OPINIÓN

Opinión | La gente competente no siempre hace ruido

Por: Sofía Esteban de León

En la gestión pública existe una tentación cada vez mayor: confundir visibilidad con resultados.

Hay funcionarios que anuncian cada decisión, publican cada reunión y convierten cada actividad en una noticia. Y hay otros que trabajan con menos exposición, pero dedican más tiempo a estudiar los problemas, escuchar a quienes conocen el territorio, tomar decisiones y hacer que las cosas sucedan.

La comunicación es necesaria. Una administración pública tiene el deber de informar y rendir cuentas. Pero comunicar no puede convertirse en sustituto de gestionar. La verdadera competencia en lo público se demuestra de otra manera: en la capacidad de entender un problema antes de intervenir, de administrar responsablemente los recursos, de anticipar consecuencias y de reconocer cuando una decisión debe corregirse.

También se demuestra en algo menos visible: saber escuchar.

Porque detrás de cada cifra hay personas, y detrás de cada decisión pública existen realidades que no siempre caben en un informe. Un buen gestor no debería necesitar tener siempre la respuesta más rápida; debería tener el criterio para encontrar la respuesta correcta.

En lo público, la competencia no es un adorno del cargo: es una obligación frente a la sociedad. Quien administra recursos que no le pertenecen, decide sobre necesidades que no son las suyas y ocupa una posición que le fue confiada, no tiene derecho a improvisar para aprender, ni a convertir la exposición en una medida de su capacidad. Hay cargos que pueden soportar la vanidad; la responsabilidad pública no. Allí se necesita conocimiento, carácter y la serenidad suficiente para hacer lo correcto, incluso cuando lo correcto no sea lo que más aplausos produce.

No toda persona que habla mucho es superficial, así como no toda persona silenciosa es competente. El punto no es el ruido. El punto es qué queda después del ruido.

Una obra terminada, un servicio que funciona, un trámite que se simplifica, un recurso bien utilizado, una comunidad que encuentra una solución: esos son resultados que no necesitan demasiada promoción.

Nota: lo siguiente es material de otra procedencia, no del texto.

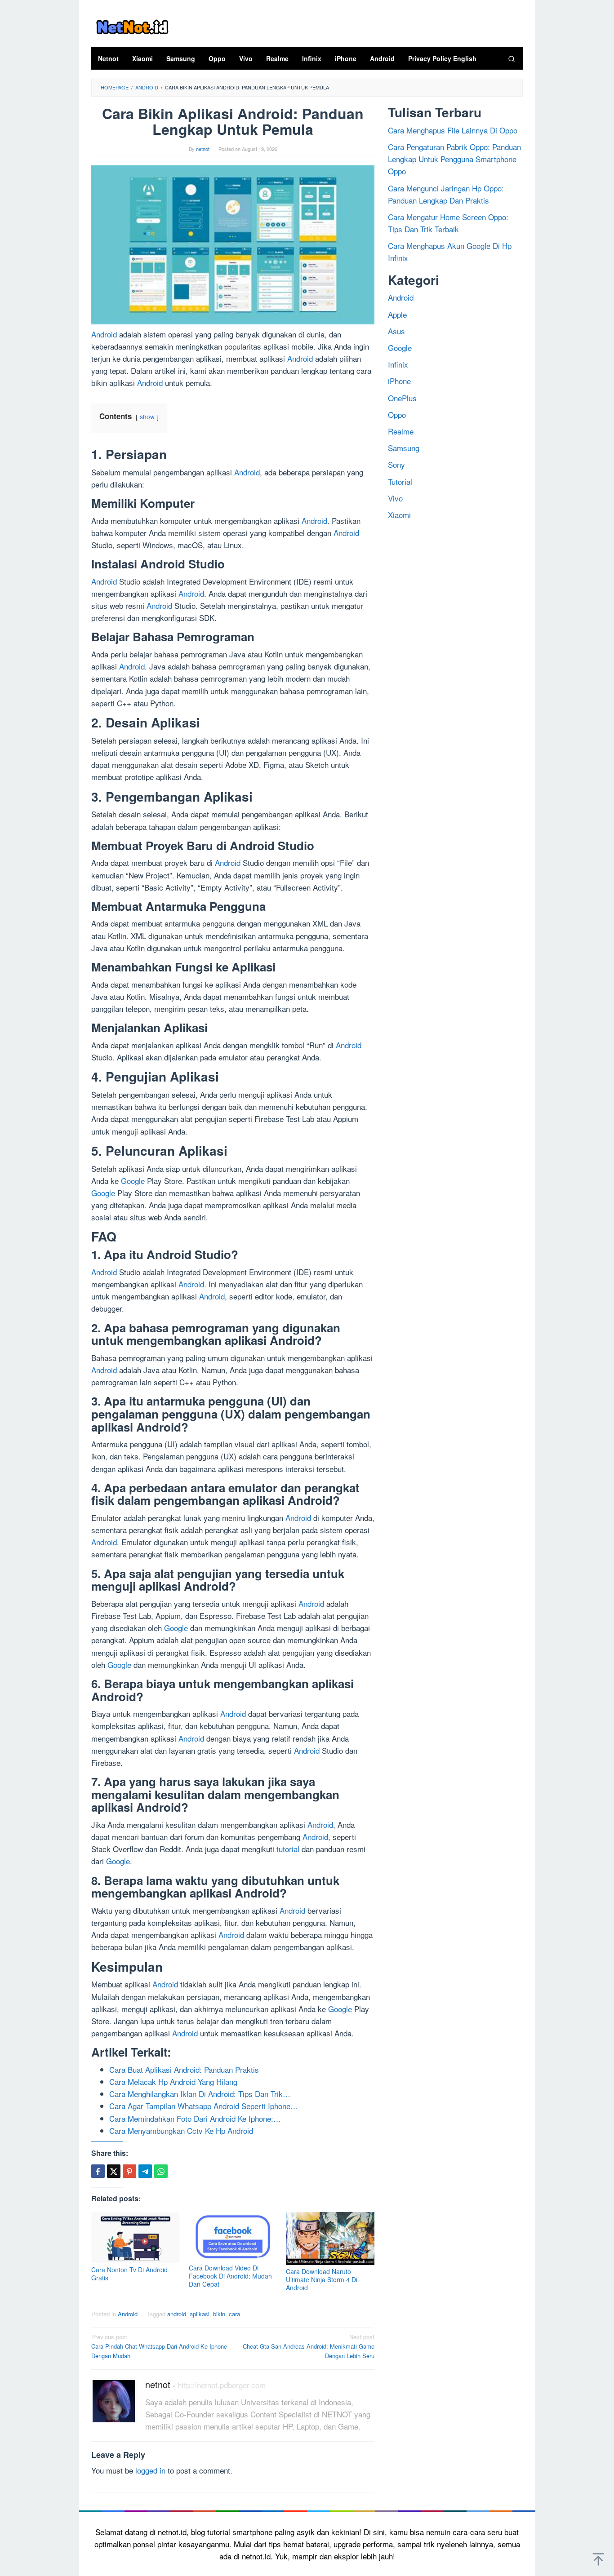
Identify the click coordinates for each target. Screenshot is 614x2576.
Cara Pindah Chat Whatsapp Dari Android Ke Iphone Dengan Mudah (159, 2346)
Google (133, 1180)
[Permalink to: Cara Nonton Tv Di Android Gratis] (135, 2237)
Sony (396, 464)
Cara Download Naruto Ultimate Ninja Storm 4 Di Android (321, 2279)
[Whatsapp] (161, 2171)
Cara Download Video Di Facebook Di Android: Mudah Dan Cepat (230, 2275)
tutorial (287, 1848)
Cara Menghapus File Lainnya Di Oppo (452, 129)
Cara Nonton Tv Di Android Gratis (129, 2273)
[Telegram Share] (145, 2171)
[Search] (511, 58)
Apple (397, 313)
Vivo (395, 497)
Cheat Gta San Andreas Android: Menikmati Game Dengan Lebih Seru (308, 2346)
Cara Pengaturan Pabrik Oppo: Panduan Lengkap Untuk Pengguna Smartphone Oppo (454, 159)
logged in (150, 2470)
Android (104, 334)
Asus (396, 330)
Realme (401, 431)
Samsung (403, 447)
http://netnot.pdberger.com (222, 2384)
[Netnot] (132, 25)
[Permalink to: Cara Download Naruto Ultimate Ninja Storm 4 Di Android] (330, 2238)
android (176, 2314)
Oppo (397, 414)
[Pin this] (129, 2171)
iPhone (399, 380)
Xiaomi (399, 514)
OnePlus (402, 397)
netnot (157, 2384)
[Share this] (98, 2171)
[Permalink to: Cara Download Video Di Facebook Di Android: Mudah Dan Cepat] (233, 2236)
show (147, 416)
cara (234, 2314)
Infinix (398, 364)
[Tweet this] (113, 2171)
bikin (219, 2314)
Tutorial (400, 481)
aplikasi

El verdadero liderazgo público se demuestra cuando el protagonismo deja de ser necesario y los resultados hablan por sí mismos. El reconocimiento puede ser pasajero, pero las decisiones permanecen y sus consecuencias alcanzan a quienes están y a quienes vendrán. Por eso, administrar lo público debería medirse menos por quién ocupa los titulares y más por quién es capaz de convertir los recursos, las decisiones y las oportunidades en soluciones que realmente mejoren la calidad de vida de la gente.